* What is required: From the line containing "Given: Enable the crosshair cursor tool" to the end of the records below, both included, every line should be repeated exactly; pictures should be dropped.

* * * * *

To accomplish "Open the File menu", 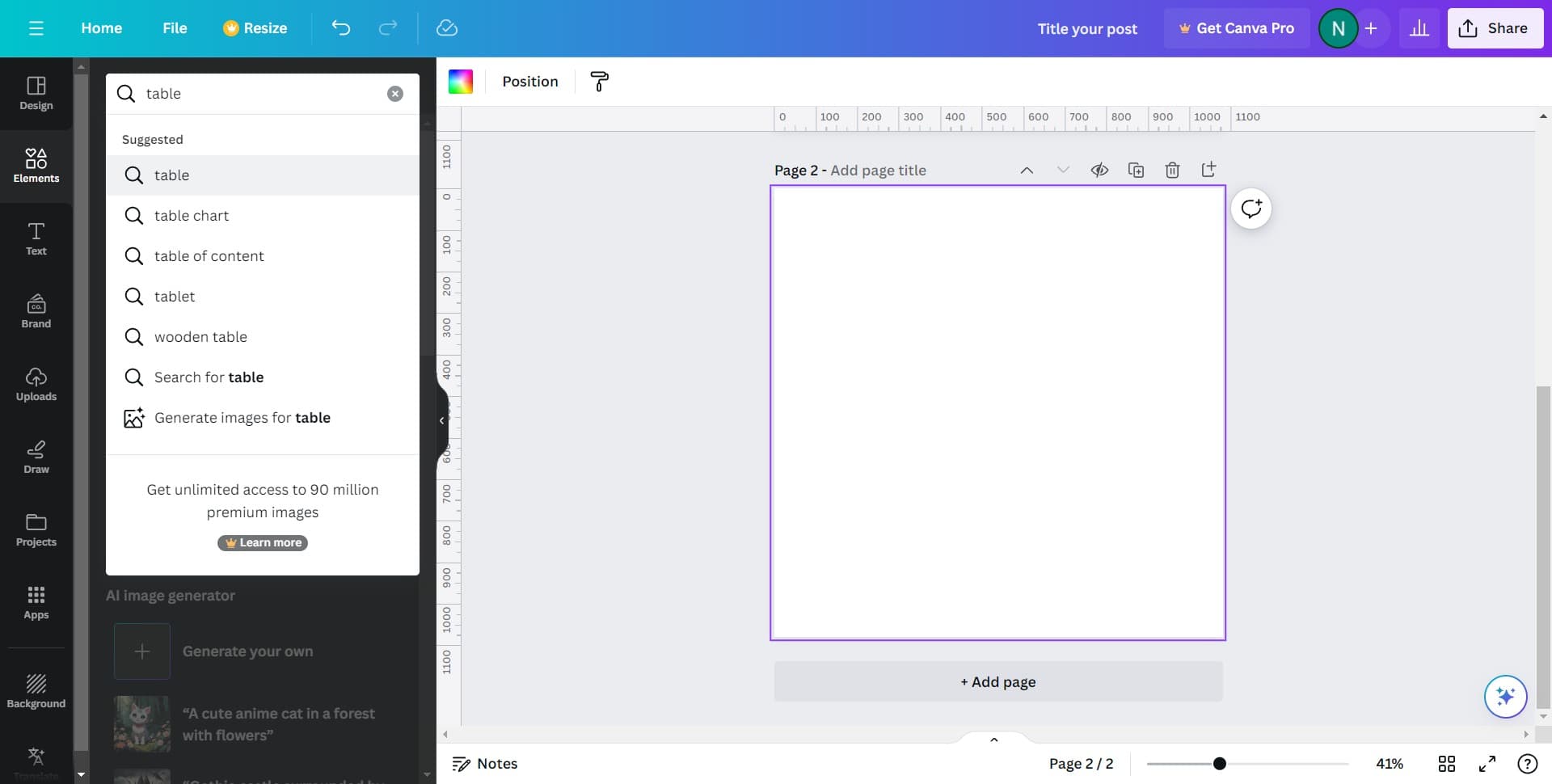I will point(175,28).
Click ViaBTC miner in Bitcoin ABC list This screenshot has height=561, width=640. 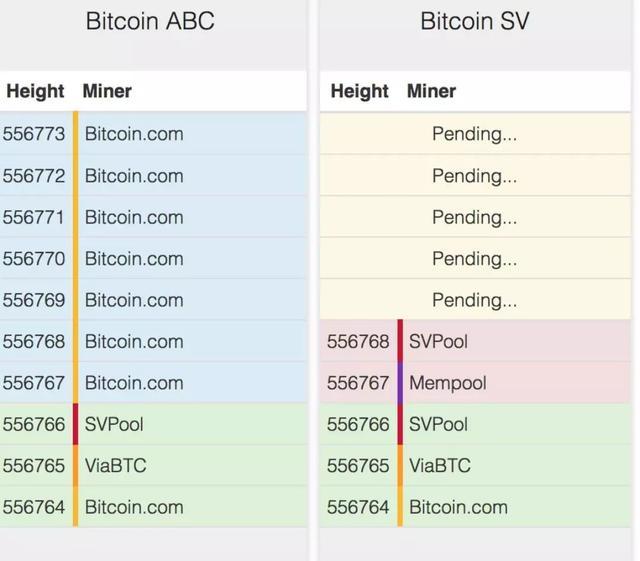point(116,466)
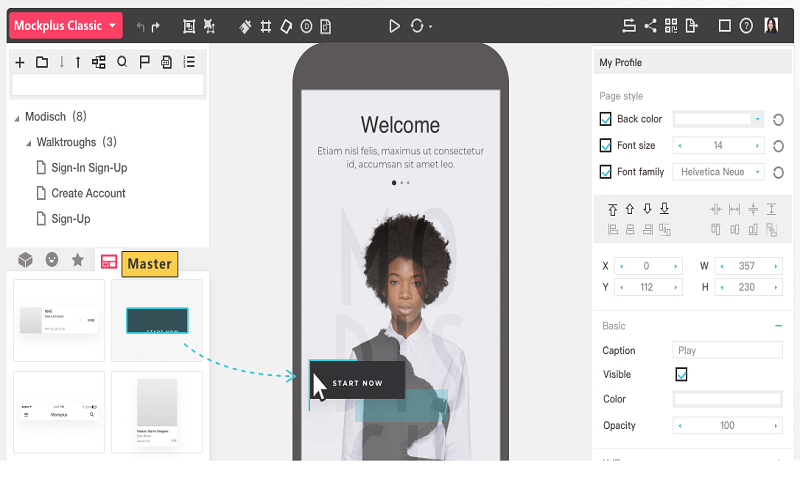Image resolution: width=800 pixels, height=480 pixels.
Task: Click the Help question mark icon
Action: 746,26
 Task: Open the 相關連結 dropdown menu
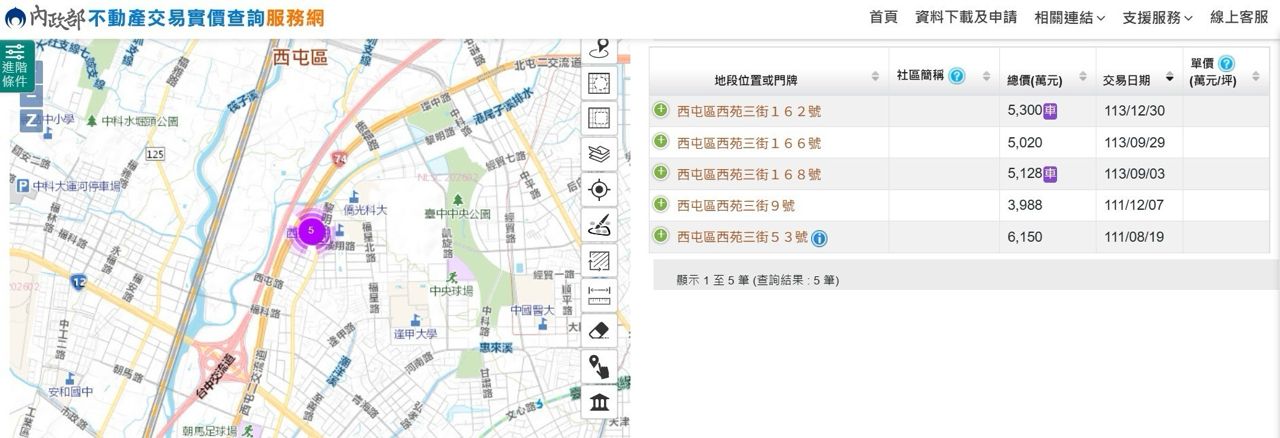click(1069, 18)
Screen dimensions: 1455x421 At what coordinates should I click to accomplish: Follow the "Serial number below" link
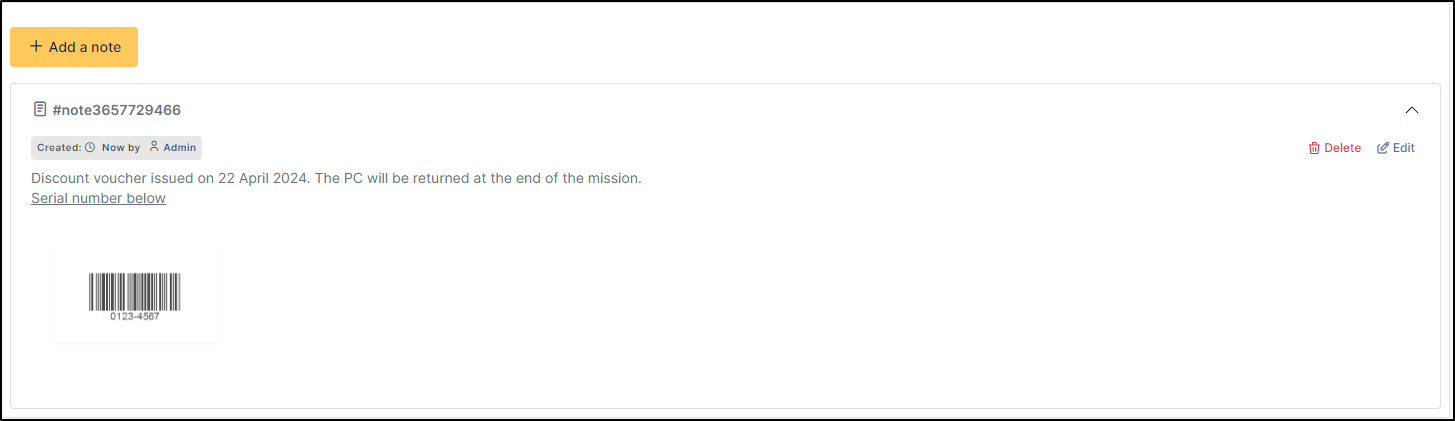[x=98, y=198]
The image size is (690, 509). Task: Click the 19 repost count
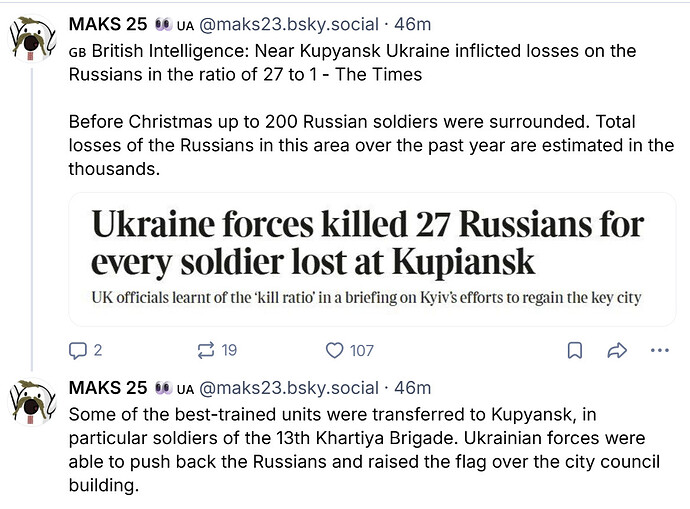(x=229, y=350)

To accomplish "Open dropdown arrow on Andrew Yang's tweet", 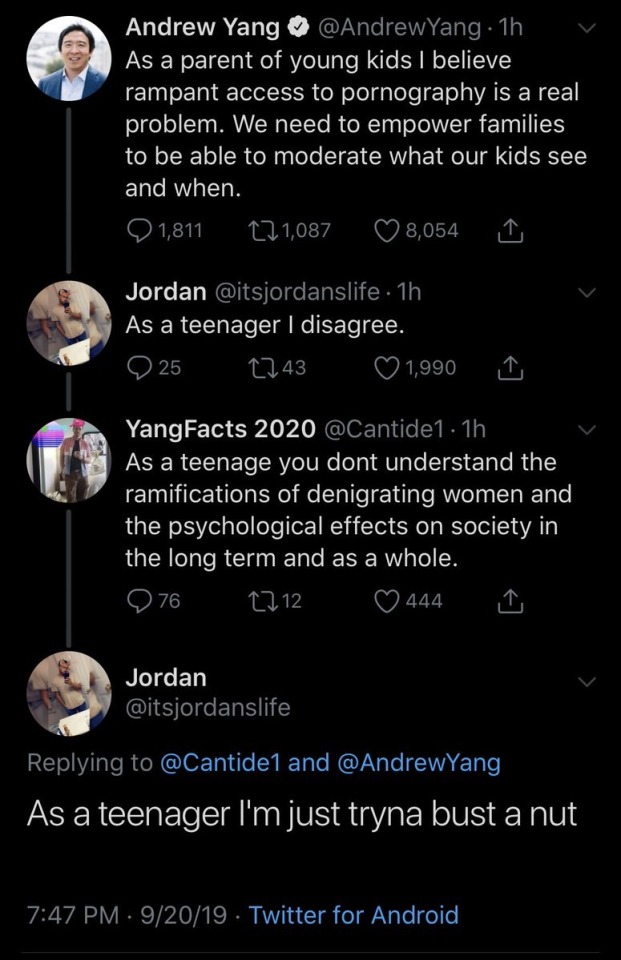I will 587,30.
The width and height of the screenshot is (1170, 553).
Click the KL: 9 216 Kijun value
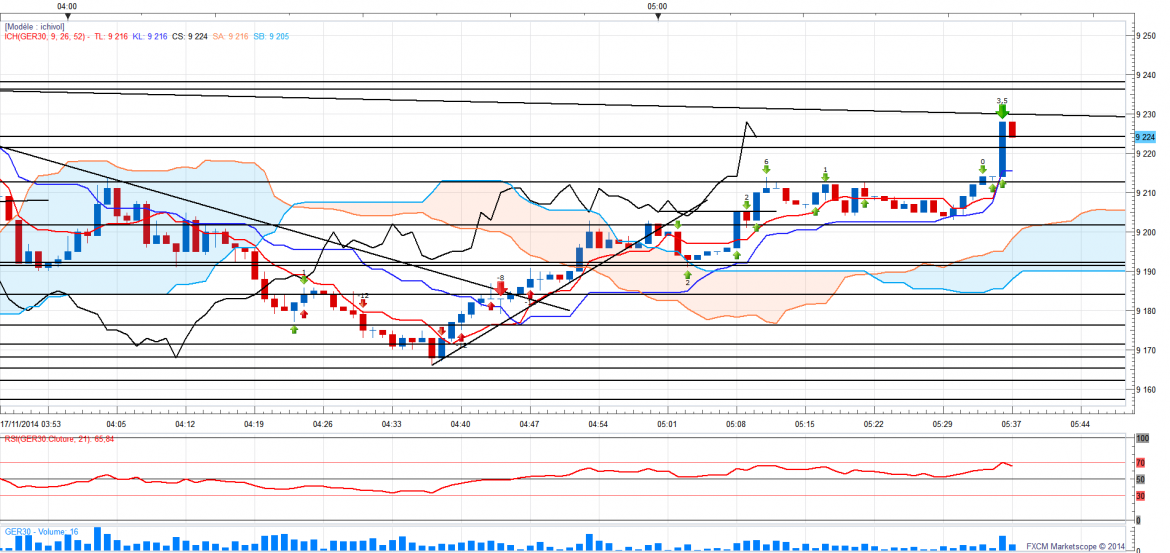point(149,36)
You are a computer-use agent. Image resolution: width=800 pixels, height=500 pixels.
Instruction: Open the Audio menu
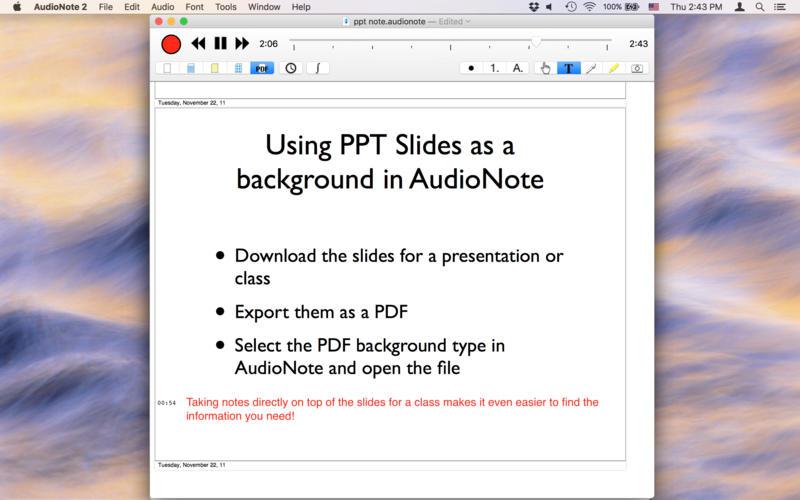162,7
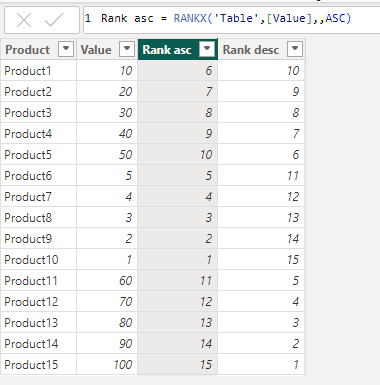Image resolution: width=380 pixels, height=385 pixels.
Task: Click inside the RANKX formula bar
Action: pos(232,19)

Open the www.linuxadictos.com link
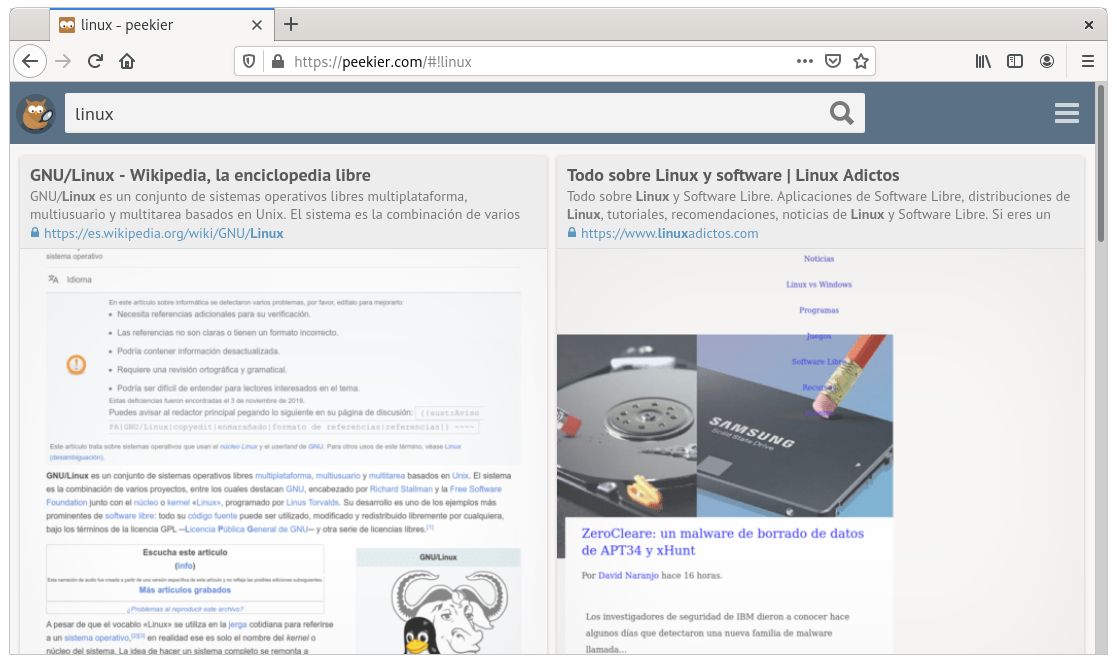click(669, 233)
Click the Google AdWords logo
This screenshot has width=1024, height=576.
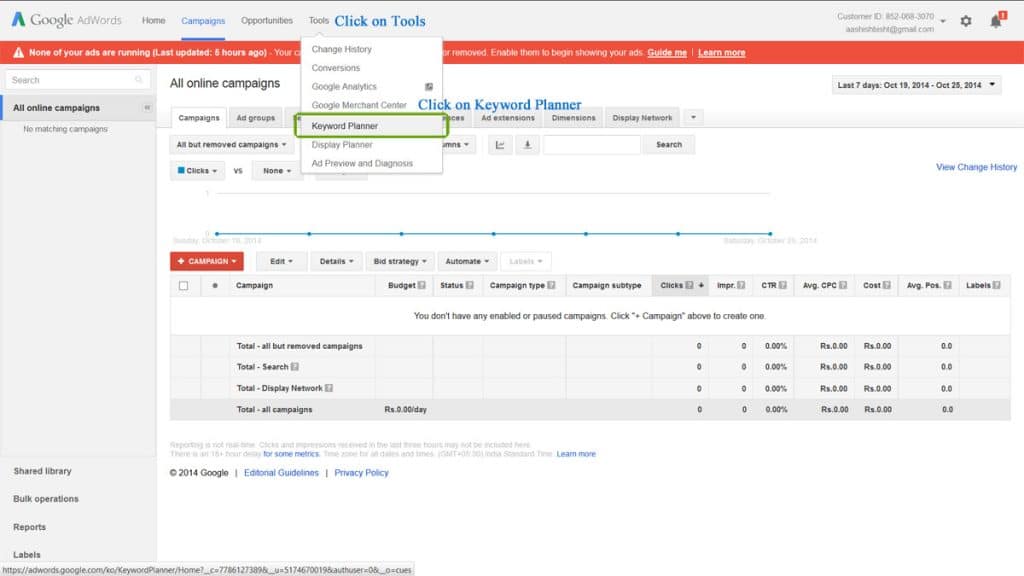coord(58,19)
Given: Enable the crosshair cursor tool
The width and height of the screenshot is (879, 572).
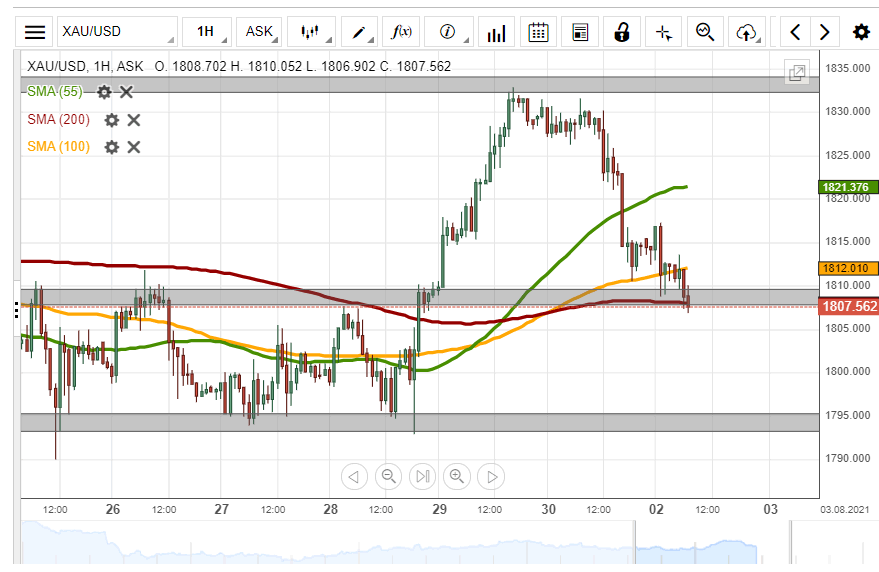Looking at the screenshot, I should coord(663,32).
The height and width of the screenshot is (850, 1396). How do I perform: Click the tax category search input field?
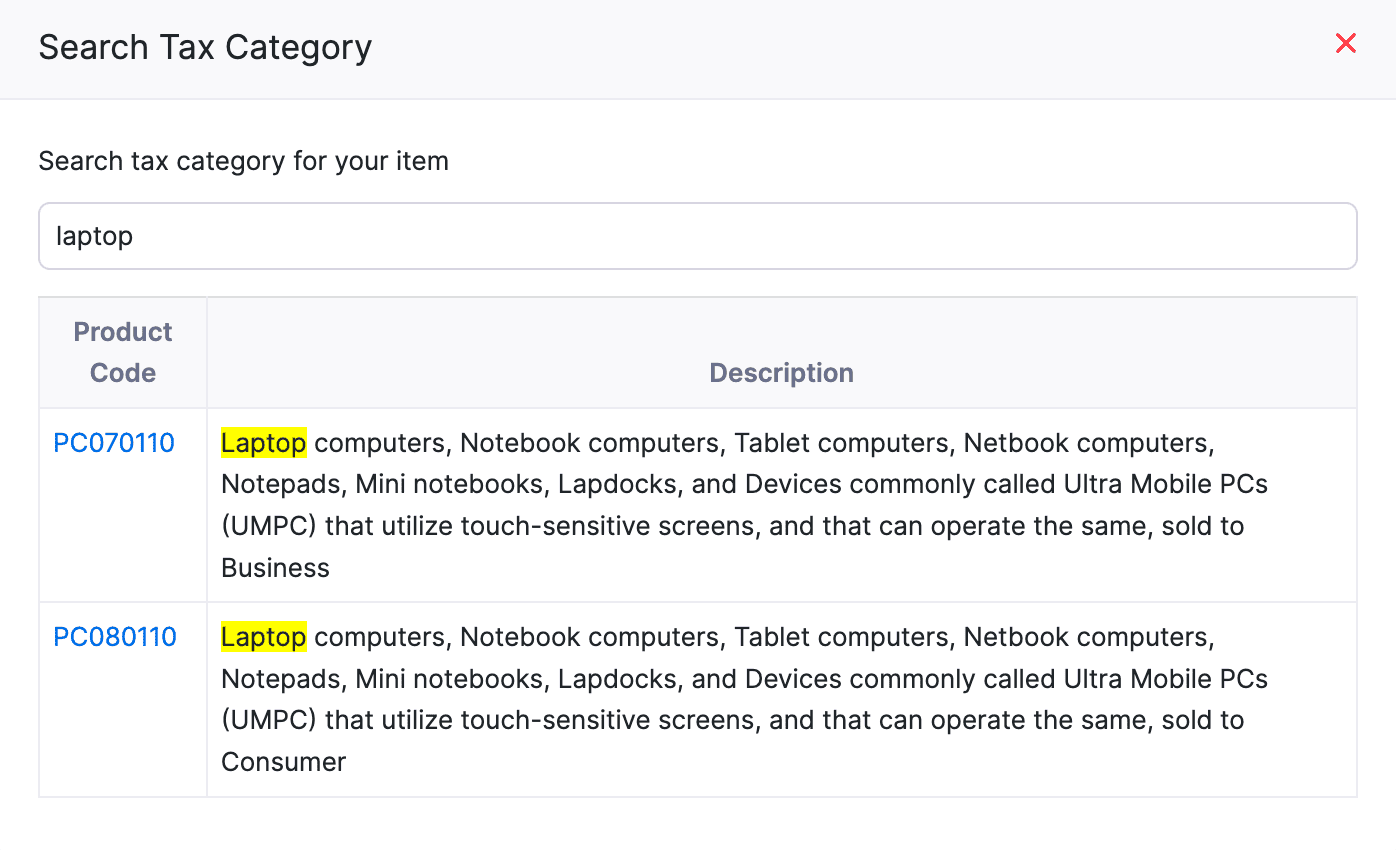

* * * * *

* Exercise response:
Given: Enable the crosshair cursor tool
The width and height of the screenshot is (879, 572).
Looking at the screenshot, I should coord(663,32).
The height and width of the screenshot is (850, 1396). How do I perform: Click the tax category search input field?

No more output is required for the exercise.